Segment Open

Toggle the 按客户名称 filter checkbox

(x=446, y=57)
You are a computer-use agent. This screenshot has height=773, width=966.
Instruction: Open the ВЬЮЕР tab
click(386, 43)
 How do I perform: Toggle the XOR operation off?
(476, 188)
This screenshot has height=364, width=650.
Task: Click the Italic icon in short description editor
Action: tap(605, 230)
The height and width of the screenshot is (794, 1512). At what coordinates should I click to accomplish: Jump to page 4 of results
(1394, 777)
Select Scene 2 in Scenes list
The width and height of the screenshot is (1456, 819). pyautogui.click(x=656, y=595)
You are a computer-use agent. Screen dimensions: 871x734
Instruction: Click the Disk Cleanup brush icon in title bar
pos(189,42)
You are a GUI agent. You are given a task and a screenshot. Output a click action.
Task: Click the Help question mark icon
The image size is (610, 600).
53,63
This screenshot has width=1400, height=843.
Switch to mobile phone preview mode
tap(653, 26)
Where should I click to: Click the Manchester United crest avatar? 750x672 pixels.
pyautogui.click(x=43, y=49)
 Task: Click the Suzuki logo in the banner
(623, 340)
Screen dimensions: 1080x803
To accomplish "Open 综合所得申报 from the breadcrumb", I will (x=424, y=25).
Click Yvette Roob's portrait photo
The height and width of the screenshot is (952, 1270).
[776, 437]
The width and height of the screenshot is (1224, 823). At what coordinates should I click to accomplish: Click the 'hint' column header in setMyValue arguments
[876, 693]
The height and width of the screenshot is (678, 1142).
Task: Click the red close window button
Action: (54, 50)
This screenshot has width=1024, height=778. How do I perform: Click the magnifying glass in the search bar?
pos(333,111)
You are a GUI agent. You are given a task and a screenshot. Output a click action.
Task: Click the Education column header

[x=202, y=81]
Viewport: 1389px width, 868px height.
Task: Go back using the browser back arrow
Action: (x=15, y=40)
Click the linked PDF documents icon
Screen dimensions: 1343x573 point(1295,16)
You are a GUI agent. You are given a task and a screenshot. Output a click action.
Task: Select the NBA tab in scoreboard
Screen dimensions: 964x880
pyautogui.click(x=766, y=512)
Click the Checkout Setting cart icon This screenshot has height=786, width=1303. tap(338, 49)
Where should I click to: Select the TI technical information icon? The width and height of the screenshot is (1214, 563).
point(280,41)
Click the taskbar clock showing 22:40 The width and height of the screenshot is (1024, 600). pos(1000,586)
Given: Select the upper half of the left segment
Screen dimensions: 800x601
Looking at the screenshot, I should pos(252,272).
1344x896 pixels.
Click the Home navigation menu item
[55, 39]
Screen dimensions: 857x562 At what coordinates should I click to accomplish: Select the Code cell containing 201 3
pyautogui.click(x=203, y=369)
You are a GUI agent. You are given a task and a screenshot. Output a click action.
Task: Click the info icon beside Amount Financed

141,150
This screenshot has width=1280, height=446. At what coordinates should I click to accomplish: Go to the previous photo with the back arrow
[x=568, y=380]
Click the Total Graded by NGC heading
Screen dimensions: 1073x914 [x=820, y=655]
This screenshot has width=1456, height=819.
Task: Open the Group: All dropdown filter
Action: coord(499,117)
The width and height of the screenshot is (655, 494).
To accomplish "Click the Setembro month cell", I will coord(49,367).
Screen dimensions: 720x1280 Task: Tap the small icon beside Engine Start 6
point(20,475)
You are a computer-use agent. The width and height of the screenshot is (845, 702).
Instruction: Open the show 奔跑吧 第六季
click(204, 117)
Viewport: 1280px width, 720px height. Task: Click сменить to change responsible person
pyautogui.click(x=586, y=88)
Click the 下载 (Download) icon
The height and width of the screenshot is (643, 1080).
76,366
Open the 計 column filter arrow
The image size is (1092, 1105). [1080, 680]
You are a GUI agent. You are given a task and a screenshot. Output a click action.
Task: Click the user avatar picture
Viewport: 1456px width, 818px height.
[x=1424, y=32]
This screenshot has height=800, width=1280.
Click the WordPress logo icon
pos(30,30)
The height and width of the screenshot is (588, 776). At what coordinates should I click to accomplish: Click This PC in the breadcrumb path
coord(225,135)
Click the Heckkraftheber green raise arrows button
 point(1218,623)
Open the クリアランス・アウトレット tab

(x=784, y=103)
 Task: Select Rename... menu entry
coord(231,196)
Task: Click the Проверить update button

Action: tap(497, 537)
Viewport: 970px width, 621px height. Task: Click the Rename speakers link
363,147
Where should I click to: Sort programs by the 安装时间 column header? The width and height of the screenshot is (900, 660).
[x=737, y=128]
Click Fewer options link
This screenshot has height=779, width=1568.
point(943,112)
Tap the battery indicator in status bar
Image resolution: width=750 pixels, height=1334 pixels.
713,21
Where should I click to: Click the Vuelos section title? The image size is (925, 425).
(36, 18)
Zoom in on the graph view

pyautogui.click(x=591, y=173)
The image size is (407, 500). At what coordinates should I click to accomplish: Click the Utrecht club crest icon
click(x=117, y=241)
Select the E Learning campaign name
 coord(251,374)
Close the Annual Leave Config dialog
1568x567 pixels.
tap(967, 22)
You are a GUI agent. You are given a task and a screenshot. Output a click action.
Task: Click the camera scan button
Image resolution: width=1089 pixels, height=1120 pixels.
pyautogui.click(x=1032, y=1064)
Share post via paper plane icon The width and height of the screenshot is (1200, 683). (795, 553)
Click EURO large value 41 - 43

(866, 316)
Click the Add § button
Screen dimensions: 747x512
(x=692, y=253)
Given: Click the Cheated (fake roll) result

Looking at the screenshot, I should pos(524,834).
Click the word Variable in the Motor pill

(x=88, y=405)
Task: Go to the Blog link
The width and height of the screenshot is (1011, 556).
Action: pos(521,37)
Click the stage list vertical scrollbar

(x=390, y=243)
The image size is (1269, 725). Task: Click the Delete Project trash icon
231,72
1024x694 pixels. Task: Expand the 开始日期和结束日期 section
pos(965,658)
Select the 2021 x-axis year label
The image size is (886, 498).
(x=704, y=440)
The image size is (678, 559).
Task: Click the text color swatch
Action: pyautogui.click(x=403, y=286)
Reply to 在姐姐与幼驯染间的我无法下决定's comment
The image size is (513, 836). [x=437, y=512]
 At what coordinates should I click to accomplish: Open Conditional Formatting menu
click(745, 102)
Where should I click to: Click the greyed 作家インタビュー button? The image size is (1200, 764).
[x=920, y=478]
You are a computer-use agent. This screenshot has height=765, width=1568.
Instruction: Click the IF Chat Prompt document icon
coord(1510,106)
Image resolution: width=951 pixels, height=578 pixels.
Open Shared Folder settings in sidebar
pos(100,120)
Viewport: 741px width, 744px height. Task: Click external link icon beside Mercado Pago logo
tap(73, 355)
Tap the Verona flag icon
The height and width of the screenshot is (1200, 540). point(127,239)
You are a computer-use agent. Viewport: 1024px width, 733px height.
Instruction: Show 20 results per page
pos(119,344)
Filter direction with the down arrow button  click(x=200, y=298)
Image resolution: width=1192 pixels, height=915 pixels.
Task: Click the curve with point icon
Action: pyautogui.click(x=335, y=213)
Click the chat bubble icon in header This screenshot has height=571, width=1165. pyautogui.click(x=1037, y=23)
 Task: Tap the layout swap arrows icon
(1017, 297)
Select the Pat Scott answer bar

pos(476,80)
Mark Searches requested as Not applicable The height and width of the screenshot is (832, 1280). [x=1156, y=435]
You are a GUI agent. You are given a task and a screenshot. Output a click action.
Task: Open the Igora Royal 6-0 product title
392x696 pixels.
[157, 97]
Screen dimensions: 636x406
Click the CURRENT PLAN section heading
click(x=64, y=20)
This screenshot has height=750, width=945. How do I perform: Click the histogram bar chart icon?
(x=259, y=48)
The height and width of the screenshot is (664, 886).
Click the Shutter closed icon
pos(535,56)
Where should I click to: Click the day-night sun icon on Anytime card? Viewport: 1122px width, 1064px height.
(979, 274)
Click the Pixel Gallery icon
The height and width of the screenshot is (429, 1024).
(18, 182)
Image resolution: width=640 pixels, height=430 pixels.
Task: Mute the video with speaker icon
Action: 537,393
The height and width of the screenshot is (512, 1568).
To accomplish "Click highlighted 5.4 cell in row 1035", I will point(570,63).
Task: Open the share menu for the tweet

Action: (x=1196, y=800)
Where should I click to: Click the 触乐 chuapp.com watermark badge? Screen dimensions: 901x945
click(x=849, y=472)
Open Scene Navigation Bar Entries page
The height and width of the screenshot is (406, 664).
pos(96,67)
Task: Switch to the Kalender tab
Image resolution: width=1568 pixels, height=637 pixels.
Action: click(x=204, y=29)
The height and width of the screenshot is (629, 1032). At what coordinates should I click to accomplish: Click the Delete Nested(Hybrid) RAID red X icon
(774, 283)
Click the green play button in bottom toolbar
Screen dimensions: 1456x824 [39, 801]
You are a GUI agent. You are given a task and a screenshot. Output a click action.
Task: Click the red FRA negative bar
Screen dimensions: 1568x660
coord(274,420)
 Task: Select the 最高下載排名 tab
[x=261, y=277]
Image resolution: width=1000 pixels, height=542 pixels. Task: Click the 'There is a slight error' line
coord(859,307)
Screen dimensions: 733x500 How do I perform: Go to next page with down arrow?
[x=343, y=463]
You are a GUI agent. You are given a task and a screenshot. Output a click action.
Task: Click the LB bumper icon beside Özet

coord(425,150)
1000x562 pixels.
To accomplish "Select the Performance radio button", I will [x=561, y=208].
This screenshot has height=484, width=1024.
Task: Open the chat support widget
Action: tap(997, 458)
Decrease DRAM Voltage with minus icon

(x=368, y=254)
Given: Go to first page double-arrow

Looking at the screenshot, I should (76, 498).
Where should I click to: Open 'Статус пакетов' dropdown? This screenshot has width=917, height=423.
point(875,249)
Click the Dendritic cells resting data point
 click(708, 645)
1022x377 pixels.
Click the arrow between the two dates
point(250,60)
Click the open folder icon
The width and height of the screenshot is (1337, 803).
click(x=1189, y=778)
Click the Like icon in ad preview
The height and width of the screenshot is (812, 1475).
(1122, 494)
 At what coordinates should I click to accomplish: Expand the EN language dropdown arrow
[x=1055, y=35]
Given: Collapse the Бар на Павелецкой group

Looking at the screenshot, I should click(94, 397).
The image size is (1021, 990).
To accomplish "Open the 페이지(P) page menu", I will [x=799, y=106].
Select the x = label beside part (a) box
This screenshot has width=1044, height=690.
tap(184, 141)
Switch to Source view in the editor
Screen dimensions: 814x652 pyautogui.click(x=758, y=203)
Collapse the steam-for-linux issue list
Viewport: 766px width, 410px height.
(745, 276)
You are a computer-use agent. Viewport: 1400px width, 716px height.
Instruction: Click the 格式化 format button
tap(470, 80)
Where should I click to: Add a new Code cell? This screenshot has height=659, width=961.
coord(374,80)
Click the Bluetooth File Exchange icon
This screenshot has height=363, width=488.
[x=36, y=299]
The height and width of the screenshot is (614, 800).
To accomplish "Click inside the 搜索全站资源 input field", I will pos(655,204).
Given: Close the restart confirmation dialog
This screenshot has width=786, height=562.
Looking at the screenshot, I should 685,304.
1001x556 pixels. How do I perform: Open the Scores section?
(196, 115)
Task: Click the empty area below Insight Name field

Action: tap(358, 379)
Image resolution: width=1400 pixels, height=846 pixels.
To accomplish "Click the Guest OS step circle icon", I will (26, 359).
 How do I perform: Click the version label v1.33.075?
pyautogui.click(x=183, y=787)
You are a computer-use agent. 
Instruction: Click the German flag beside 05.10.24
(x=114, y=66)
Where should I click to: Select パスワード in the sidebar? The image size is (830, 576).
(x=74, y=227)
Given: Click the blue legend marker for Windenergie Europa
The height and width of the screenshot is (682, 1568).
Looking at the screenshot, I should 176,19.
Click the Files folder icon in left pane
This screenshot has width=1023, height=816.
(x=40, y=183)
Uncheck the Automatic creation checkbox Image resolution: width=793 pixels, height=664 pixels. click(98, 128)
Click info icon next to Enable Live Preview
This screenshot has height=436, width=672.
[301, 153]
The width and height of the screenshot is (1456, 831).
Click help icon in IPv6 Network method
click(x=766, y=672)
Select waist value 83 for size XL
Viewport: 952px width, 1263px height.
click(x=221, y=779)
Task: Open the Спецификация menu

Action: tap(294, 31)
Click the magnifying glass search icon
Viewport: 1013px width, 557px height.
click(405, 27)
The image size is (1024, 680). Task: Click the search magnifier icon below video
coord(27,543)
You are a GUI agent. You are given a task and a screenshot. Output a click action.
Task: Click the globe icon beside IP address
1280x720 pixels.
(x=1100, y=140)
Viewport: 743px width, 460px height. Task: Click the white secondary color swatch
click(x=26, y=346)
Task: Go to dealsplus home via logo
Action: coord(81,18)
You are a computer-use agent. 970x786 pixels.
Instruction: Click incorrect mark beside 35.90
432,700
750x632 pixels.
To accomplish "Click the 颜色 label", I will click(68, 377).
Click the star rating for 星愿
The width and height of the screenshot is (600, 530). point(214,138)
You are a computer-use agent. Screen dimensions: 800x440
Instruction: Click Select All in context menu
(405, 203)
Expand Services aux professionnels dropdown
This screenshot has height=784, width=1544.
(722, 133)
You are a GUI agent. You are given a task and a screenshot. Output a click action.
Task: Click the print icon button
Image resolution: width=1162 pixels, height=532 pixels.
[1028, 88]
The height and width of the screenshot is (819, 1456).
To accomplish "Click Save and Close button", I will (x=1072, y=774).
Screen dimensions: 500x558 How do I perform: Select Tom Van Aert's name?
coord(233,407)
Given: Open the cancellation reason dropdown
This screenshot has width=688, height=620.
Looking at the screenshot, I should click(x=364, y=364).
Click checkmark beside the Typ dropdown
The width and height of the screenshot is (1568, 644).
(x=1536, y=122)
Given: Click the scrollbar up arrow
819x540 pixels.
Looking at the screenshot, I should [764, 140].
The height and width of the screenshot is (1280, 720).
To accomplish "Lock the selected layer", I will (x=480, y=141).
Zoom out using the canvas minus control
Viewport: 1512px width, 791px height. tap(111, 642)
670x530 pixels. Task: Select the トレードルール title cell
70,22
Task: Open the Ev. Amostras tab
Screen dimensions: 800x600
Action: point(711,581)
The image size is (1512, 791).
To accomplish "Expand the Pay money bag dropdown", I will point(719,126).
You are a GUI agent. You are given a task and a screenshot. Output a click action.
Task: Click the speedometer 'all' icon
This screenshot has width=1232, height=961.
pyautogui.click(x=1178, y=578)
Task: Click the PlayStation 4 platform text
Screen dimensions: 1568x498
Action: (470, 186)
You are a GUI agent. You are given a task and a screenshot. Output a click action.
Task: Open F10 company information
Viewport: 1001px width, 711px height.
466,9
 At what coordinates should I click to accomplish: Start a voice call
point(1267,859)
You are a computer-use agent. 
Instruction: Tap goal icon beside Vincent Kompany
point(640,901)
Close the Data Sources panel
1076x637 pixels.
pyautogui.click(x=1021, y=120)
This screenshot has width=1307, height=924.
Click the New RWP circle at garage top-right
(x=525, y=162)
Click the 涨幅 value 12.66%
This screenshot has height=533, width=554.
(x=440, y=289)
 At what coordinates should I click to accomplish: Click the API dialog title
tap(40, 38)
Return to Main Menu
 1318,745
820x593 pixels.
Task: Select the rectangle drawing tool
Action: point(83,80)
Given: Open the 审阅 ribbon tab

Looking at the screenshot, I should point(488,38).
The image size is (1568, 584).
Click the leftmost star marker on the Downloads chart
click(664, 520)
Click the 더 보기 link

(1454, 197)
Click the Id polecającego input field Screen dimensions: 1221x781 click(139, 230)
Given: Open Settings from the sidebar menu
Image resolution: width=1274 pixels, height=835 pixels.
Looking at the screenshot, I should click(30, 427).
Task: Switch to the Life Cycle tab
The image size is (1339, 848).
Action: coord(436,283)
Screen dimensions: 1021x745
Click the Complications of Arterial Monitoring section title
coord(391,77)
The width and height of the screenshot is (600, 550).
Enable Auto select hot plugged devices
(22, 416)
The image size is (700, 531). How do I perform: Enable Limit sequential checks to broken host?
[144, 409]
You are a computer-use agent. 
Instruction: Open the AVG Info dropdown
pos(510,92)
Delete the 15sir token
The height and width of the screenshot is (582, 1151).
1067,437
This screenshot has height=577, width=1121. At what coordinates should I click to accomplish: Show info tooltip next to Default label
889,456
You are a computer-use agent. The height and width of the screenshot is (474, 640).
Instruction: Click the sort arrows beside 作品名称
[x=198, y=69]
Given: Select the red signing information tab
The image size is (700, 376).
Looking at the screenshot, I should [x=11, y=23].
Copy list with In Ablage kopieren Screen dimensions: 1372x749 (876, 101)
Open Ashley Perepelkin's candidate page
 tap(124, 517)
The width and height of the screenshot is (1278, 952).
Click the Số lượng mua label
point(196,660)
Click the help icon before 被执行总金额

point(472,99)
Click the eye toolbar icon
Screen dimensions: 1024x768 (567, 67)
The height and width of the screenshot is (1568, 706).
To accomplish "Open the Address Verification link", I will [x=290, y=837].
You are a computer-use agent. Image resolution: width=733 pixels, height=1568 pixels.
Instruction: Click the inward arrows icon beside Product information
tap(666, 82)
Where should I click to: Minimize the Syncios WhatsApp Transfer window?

Segment Closed

# TASK GOAL
The required answer is each line of the entries containing the string "input".

# EXERCISE SOLUTION
To accomplish "Click inside the 搜索全站资源 input field", I will pos(655,204).
Click the Id polecającego input field Screen dimensions: 1221x781 click(139, 230)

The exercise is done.